Dodano:   /  Zmieniono: 
Blisko 30 osób zginęło, a 50 zostało rannych w wyniku podwójnego zamachu samobójczego, do którego doszło w poniedziałek rano w irackim mieście Hilla, w polskiej w strefie stabilizacyjnej.
Odpowiada za nią dowodzona przez Polskę wielonarodowa dywizja Centrum-Południe.

Informację o liczbie ofiar przekazało biuro prasowe dywizji Centrum-Południe. Według źródeł wojskowych, dwaj samobójcy w  odstępie kilku minut zdetonowali ukryte pod ubraniem ładunki wybuchowe.

Pierwszy napastnik wysadził się w powietrze w gromadzie rekrutów czekających przed ośrodkiem zdrowia, gdzie kandydaci na  policjantów i żołnierzy przechodzą badania lekarskie. Drugi zdetonował bombę w tłumie policjantów, którzy zebrali się przed siedzibą burmistrza, aby domagać się podwyżki płac.

Iracka policja i wojsko otoczyły kordonem miejsca obu zamachów.
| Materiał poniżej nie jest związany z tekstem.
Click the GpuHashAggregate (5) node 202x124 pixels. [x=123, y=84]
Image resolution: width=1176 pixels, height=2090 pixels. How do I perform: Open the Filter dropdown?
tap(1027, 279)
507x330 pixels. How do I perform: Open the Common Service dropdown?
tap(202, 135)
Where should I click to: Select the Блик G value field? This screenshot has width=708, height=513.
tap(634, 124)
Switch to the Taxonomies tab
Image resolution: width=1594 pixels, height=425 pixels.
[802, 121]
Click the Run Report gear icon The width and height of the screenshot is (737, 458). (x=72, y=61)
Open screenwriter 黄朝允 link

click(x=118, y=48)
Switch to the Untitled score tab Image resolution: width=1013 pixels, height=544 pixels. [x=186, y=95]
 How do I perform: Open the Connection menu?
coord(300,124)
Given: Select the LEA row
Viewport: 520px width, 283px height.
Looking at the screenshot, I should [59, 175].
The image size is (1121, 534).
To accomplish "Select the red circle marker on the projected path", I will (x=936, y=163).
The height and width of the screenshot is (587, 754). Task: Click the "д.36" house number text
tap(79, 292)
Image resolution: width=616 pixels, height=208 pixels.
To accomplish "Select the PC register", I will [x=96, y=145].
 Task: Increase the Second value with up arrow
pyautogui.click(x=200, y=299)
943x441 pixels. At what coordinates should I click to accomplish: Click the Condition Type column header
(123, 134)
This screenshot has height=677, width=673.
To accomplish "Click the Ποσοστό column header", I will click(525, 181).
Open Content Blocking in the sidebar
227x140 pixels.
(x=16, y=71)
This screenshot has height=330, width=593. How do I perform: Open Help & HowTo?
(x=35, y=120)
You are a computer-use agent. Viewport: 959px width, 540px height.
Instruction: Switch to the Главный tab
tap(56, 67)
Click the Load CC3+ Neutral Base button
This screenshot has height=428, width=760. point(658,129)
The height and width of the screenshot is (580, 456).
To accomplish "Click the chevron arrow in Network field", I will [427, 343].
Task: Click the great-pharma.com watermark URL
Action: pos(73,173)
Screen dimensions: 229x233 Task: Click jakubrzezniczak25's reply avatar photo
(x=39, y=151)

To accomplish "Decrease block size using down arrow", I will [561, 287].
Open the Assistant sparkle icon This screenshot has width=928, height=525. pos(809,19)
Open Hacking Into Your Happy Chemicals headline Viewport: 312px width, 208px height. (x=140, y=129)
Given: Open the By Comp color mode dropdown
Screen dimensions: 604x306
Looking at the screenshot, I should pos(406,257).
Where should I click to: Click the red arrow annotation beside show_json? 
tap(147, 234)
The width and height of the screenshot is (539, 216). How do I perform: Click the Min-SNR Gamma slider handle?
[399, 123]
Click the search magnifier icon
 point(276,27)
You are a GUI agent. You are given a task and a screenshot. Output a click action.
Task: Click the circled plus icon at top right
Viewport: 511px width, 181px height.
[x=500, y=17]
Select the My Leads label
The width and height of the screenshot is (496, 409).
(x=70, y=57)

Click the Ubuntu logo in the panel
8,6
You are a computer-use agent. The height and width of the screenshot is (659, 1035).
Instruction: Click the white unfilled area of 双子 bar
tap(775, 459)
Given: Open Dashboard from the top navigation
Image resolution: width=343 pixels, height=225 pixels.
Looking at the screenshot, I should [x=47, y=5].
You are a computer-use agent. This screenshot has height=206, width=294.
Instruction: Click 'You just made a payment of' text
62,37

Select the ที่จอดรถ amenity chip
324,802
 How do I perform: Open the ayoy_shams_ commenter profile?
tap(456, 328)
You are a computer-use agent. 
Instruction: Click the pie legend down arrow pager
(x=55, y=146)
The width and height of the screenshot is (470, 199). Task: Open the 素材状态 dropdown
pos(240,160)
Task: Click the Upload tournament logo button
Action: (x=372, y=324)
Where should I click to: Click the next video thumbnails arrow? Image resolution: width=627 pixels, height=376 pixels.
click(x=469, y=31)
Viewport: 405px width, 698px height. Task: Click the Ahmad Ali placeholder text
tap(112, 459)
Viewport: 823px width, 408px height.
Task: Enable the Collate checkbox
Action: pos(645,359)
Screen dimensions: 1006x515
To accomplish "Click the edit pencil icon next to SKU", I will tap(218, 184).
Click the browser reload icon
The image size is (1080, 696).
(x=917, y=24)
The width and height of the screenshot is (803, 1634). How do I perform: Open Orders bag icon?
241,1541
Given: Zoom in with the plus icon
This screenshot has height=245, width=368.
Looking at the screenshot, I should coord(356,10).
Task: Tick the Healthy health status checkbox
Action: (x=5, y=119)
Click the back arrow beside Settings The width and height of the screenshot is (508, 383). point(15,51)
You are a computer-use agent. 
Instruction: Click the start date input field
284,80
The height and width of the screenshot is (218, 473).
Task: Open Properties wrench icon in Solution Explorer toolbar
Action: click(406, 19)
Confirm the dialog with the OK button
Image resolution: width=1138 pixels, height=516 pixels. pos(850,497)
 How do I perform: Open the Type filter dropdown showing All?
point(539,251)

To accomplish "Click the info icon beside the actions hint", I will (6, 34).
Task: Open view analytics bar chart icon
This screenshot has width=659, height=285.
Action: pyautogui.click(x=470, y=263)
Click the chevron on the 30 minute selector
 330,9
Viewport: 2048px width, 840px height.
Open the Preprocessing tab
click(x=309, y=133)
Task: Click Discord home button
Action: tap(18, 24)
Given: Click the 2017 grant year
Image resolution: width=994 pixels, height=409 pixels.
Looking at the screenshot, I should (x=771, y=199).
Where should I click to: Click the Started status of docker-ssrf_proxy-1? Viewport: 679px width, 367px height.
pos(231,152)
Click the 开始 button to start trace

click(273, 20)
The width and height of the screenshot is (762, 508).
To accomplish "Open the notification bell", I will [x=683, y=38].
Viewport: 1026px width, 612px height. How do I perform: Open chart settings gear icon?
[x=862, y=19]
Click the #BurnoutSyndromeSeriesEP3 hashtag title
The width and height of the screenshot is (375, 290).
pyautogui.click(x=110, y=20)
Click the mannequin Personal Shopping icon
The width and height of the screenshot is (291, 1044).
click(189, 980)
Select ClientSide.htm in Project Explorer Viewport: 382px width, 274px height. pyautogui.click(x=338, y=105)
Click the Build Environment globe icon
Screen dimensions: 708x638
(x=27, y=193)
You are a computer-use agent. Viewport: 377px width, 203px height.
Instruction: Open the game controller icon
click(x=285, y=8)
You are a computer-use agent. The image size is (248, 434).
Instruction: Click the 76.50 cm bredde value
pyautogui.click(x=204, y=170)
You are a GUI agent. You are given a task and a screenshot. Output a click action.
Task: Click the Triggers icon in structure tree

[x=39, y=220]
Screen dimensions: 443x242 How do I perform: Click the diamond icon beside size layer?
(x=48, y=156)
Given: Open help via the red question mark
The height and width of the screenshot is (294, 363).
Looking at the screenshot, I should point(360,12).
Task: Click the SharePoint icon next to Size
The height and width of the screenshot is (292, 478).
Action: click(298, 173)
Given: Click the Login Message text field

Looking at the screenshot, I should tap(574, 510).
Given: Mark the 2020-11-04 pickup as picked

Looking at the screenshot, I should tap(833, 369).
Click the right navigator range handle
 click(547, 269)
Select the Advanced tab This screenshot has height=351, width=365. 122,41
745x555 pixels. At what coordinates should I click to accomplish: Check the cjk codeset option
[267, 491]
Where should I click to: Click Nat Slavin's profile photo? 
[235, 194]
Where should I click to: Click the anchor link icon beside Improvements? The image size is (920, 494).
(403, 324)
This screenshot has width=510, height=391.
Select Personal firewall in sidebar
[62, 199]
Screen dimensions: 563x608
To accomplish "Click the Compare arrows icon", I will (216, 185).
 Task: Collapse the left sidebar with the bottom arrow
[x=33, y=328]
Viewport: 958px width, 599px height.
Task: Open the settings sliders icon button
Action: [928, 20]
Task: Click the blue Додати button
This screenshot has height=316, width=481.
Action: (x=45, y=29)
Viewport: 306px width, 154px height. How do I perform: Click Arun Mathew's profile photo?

Z  bazy dywizji Centrum-Południe w Hilli wysłano tam polskie jednostki szybkiego reagowania oraz dwa zespoły medyczne.

Hilla leży 95 km na południe od Bagdadu.

Poprzednio do krwawego zamachu w Hilli doszło 28 lutego, kiedy w  eksplozji samochodu pułapki zginęło na miejscu blisko 170 osób, a  w szpitalu zmarło z ran kolejnych 40 ofiar wybuchu.

Od zatwierdzenia nowego rządu irackiego 28 kwietnia rebelianci nasilili ataki, zabijając ponad 700 Irakijczyków, a także około 70 amerykańskich wojskowych.